Here are several suggestions to help minimize the stress and add value to your marriage while you're working on your home.
•“Make sure you and your spouse are on the same page.” Don't start until you agree on the basic design and as many details as possible, including color of paint, style of light fixtures and type of floor covering.
As Bernick notes, “If you can't decide on things up front when it's calm,” it'll be a disaster when the pressure's on.
•Set a realistic budget, and try to include the inevitable hidden costs: a cable you have to purchase separately or a tool you'll need, but don't own. Research the cost of your project thoroughly to minimize your budgeting errors. Even then, allow a 10 percent fudge factor for things you've forgotten.
Money issues are a primary cause of marital conflict.
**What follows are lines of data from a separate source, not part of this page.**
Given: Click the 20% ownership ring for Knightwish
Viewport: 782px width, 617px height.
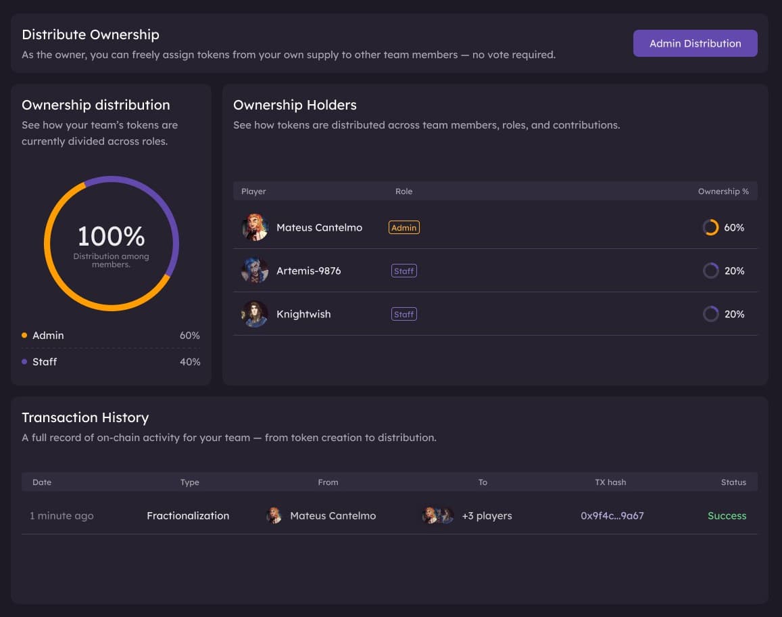Looking at the screenshot, I should point(710,314).
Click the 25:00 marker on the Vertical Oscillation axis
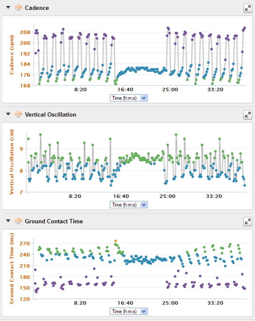The height and width of the screenshot is (321, 255). click(167, 196)
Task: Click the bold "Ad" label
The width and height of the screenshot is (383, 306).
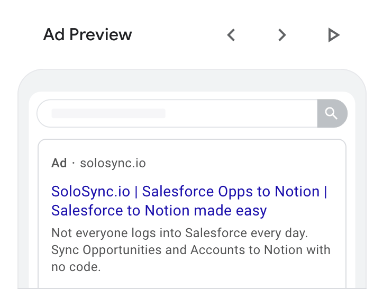Action: coord(59,163)
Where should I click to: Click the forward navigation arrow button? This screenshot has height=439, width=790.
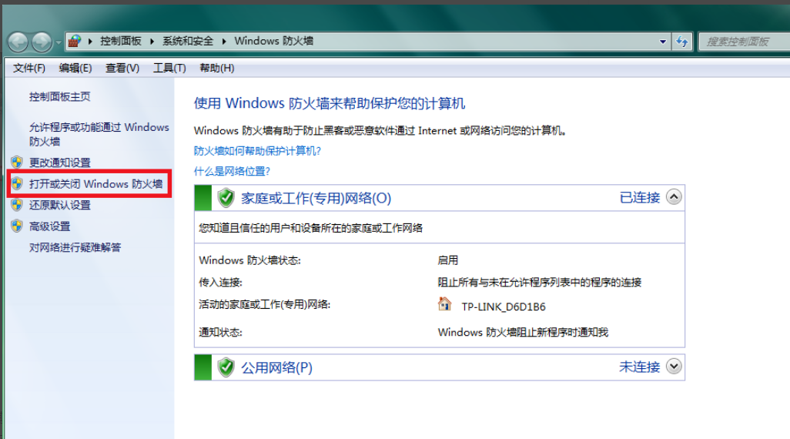point(42,42)
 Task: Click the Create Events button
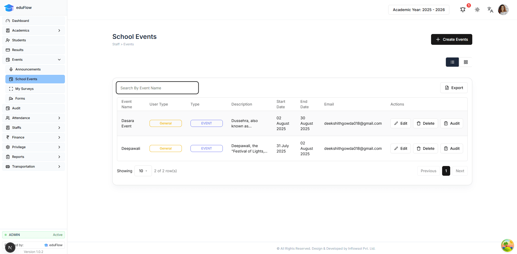point(451,39)
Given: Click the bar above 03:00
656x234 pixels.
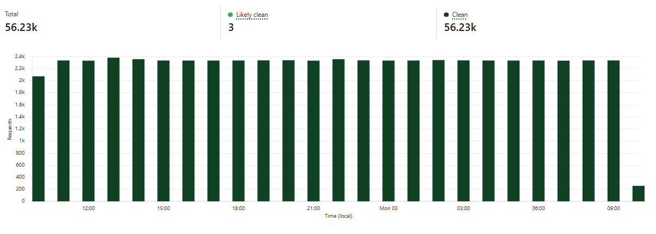Looking at the screenshot, I should pos(463,130).

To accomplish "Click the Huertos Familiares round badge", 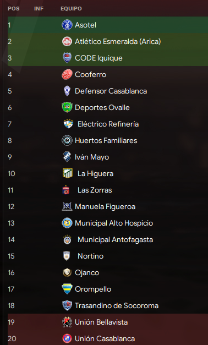I will pos(67,140).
Agreeing on your budget before you start is essential. Plan to spend only what you can realistically afford. If you must borrow, make sure you can afford the loan payments.
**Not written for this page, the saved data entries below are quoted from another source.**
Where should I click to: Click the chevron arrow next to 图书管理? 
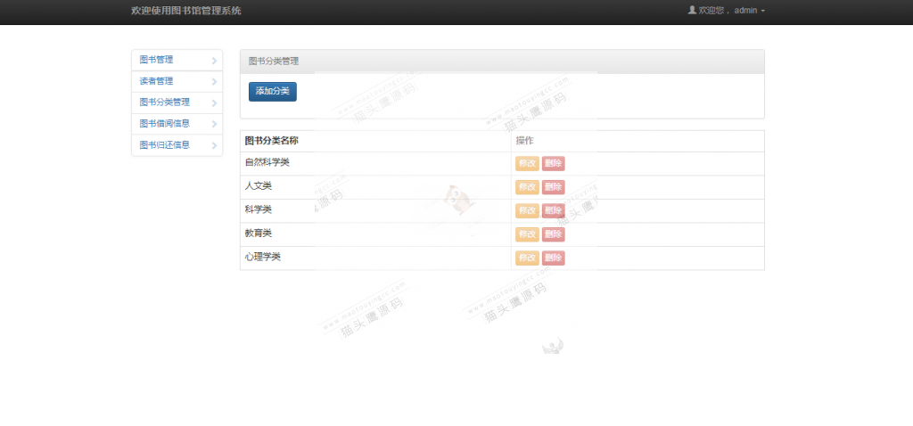click(x=214, y=61)
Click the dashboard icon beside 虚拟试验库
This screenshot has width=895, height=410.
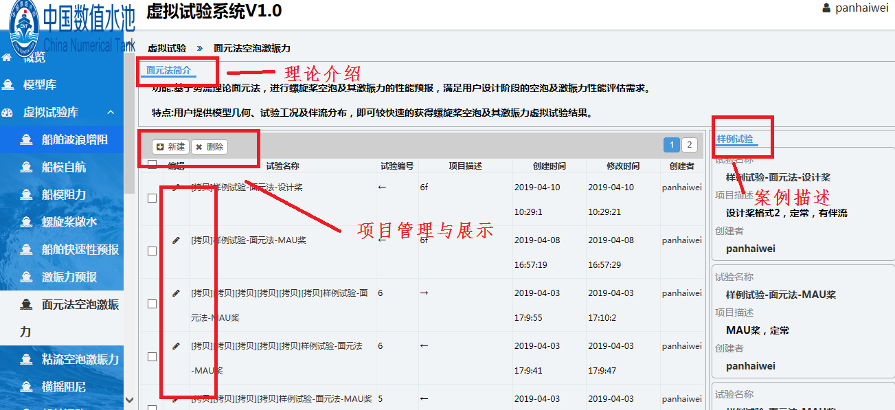[8, 112]
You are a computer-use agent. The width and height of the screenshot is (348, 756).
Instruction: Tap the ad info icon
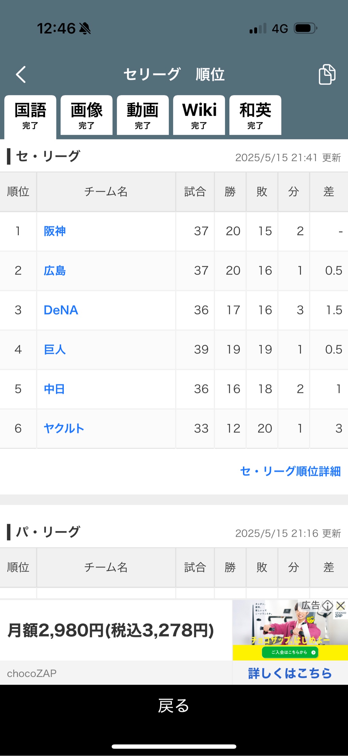coord(328,605)
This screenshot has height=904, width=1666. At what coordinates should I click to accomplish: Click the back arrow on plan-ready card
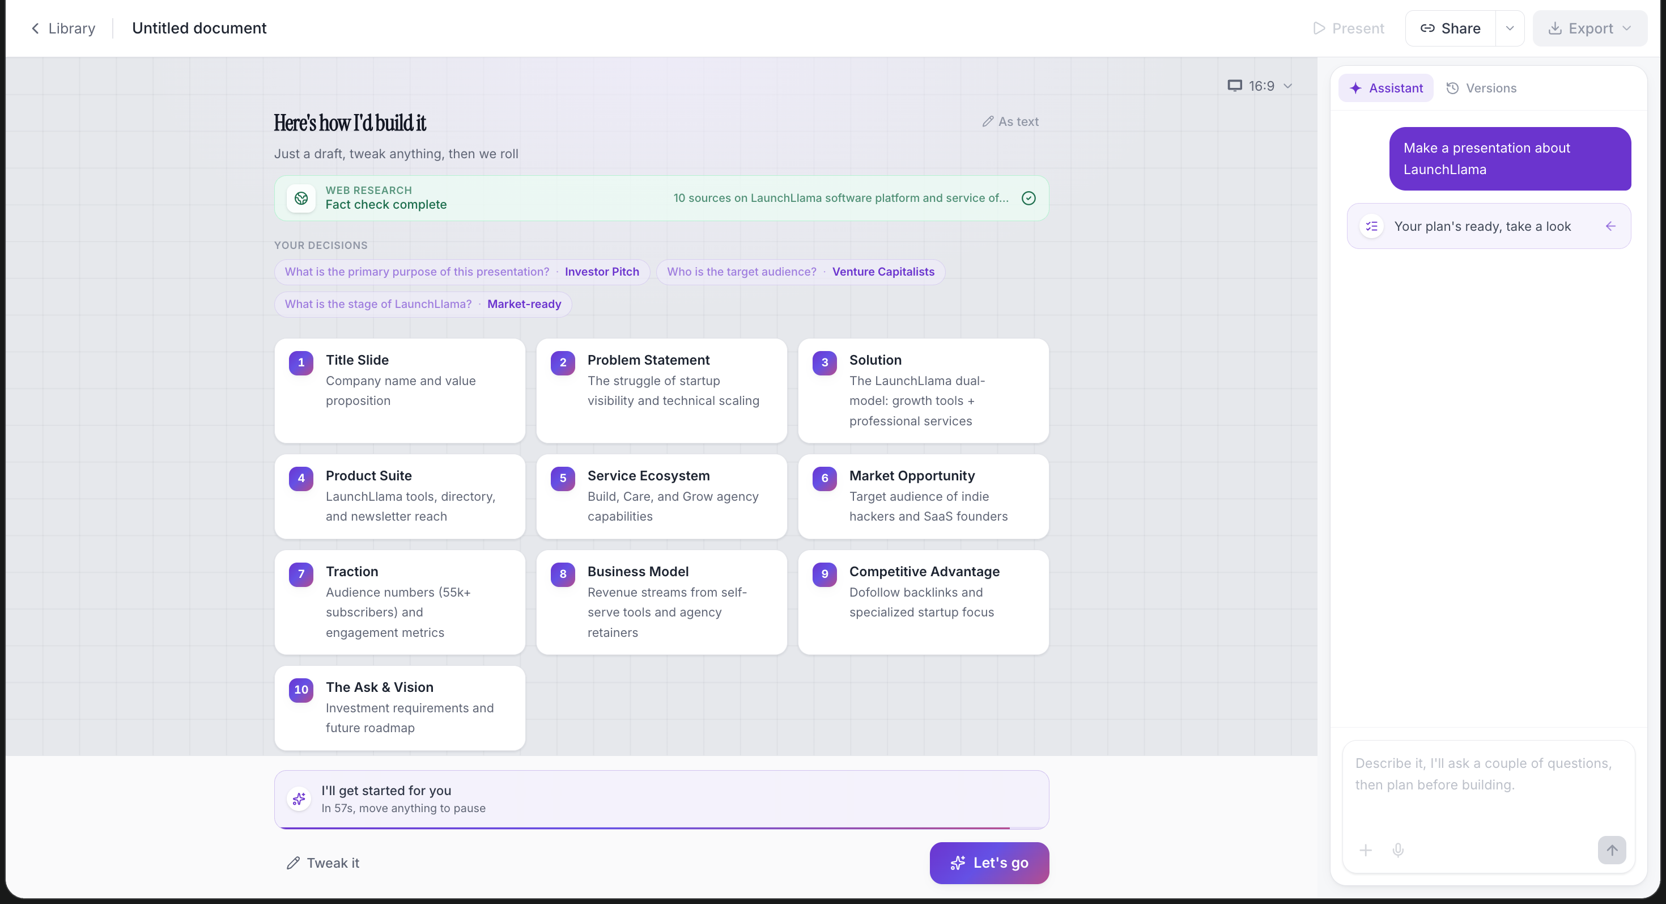coord(1610,226)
Agree to stop your project if you run out of money. Wait to finish until you have more money set aside. Keeping your finances under control and avoiding money arguments are more important than finishing the project quickly.
•Expect your project to take at least three times longer than you plan. Problems always develop, and unexpected obstacles always arise. Understanding the time commitment makes it easier to plan around the problems.
•Women, far more than men, typically see the home as an extension of their personalities and where they nurture and nest. Unless it's the husband's work room or den, it's often best to let the wife decide wall colors and design details, with the husband having a veto power if he really doesn't like it.
•Don't let the project consume your marriage. Staying up late to “get 'er done” is fine on rare occasions. If it becomes a regular habit, however, your marriage will suffer. Allow time for your kids, and don't stop spending time with your spouse.
•There may be parts of the project you can't do together. If you and your spouse always fight when you try to hang wallpaper together, plan to paint the walls or have someone else help with the wallpaper.
•When people get tired and hungry, they can become irritable. Don't work beyond your limits. If one of you has more stamina than the other, don't get upset if your spouse has to take more rests than you do.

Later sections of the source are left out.